Phillip chews on her words for second, brought back to their departure weeks ago as Lettie’s eyebrows raise, “What do you mean?”

Anne waves her hand in a circle, expression pinching, “He always looks… scared. No, that’s not it. Almost like… he’s in pain? It doesn’t happen often, I was just wondering if you guys have seen it.”

“You know, now that you mention it… I have. It’s really rather strange.” Lettie glances over to Phillip, “What about you Phillip? Any idea?”

The phrase, ‘speak of the devil’ is the only thing that crosses Phillip’s mind as P.T. Barnum’s shadow falls across the table, expression amused as he sips idly on his coffee, “Gossiping about your employer is bad form, my friends.”

Anne and Lettie slouch in their seats, faces equally red and it fishes a laugh from Phillip, nearly painful as it’s dragged out of his chest. He holds his palms up in surrender and feels almost normal when he says,  “I am an innocent party in this, I swear.”

“If I doubted that statement any more, I’d be calling you a liar. Now,” Barnum says, eyes glittering “To answer your concerns, ladies. The whistle hurts my ears. Nothing more, nothing less.”
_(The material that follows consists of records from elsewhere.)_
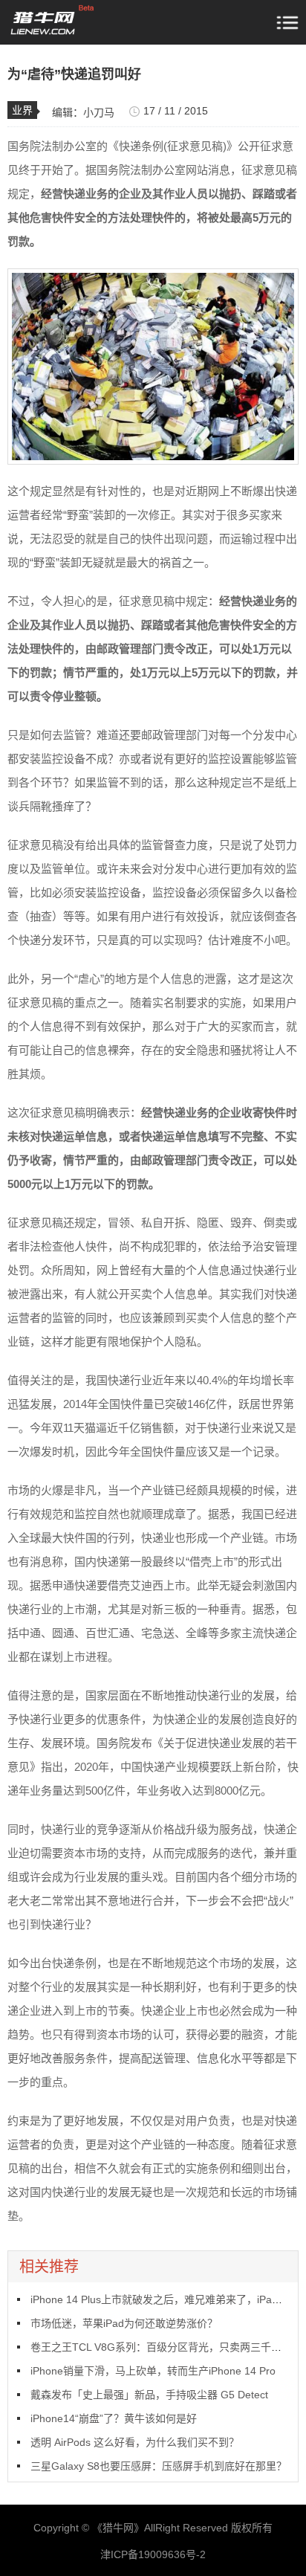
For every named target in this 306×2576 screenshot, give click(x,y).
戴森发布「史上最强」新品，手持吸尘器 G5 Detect (149, 2395)
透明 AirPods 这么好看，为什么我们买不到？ (134, 2442)
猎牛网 (118, 2528)
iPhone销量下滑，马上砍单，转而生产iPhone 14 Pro (153, 2371)
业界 (22, 110)
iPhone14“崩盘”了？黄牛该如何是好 (113, 2418)
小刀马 (98, 112)
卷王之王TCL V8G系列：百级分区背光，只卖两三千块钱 (161, 2347)
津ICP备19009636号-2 (153, 2554)
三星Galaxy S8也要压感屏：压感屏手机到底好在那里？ (158, 2466)
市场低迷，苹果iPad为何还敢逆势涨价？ (124, 2323)
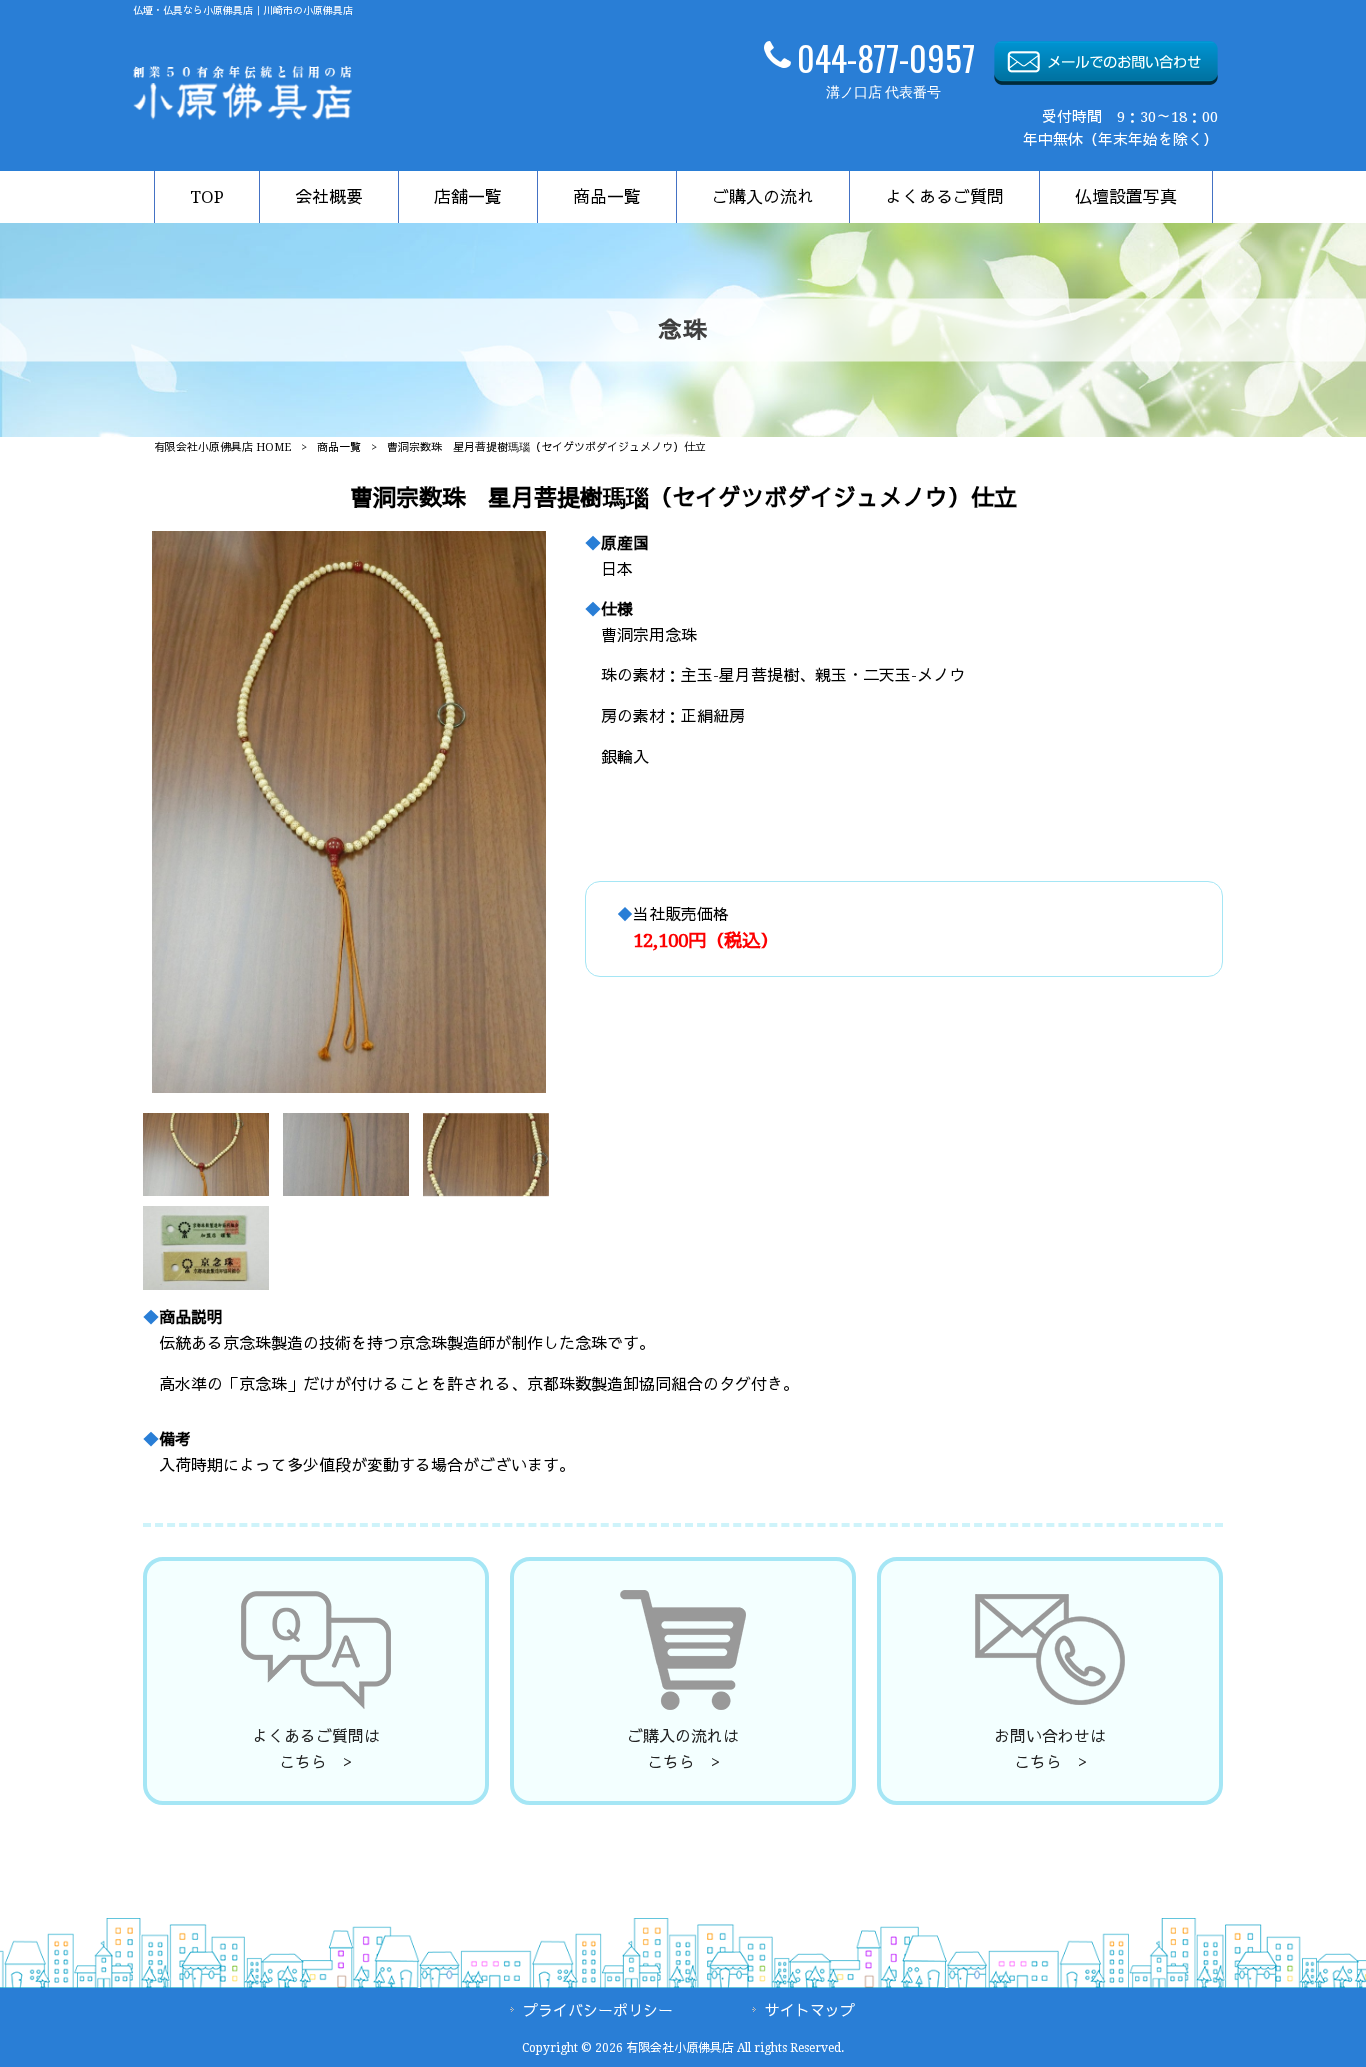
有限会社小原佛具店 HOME (222, 447)
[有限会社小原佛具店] (242, 114)
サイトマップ (810, 2011)
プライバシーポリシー (598, 2011)
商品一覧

He says it easily enough, so easily that it registers itself strange in Phillip’s mind. He watches on as Barnum raises his hand casually to his mouth, as if to scratch at his chin. From Phillip’s angle he can see as Barnum chews idly on the nail of his thumb. The action is quick, the man’s hand falling away to settle around his drink as he exchanges pleasantries with Lettie.

Phillip had known Barnum to be a wonderful liar for most of their acquaintance. Had he always been this easy to read?

Phillip frowns, forcing himself back to the conversation as Barnum slides his eyes diagonal across the table to Jacob, whose countenance had seemingly grown darker as he stabs at his near-empty plate, pushing around the abandoned grits with his fork.  

Barnum chews on the inside of his cheek as he regards the boy, “Jacob.”

Jacob stiffens, chin dropping further into his chest. Conversation drains out of the atmosphere as the rest of the car looks on to the scene with renewed interest.

“Jacob.” Barnum says again, firmly.

Jacob scowls, raising his eyes to meet Barnum with a glare, “What.”

“You want to try that again?” There is an edge to Barnum’s voice, something that toes the line between paternal and commanding.  Phillip, unprompted, straightens his back against it. Jacob does too.

His brother glances around; trapped within the booth, he has nowhere to go. He glares harder at Barnum, fidgeting in his seat as he mutters, throwing out a modicum more diplomatic, “ _Yes_ sir?”

“For the time being,” Barnum shifts his eyes to Phillip, and Phillip can sense something wrong by the way they dart away just as quickly, “You are allowed to remain on my train.”

The statement is met with quiet murmurs that roll through the dining car. Phillip feels his jaw hinge open in surprise, mirroring Jacob’s own expression.

Astonishment is quickly eroded into anger. Phillip stands from his seat and grabs Barnum by the forearm leaning in to hiss in his ear, “P.T. this isn’t what we discussed.”

Barnum ignores him, focused entirely on Jacob, “There are no free meals here. You stay, you work. If you have a problem with that, I will personally see you back to the academy. Are we understood?”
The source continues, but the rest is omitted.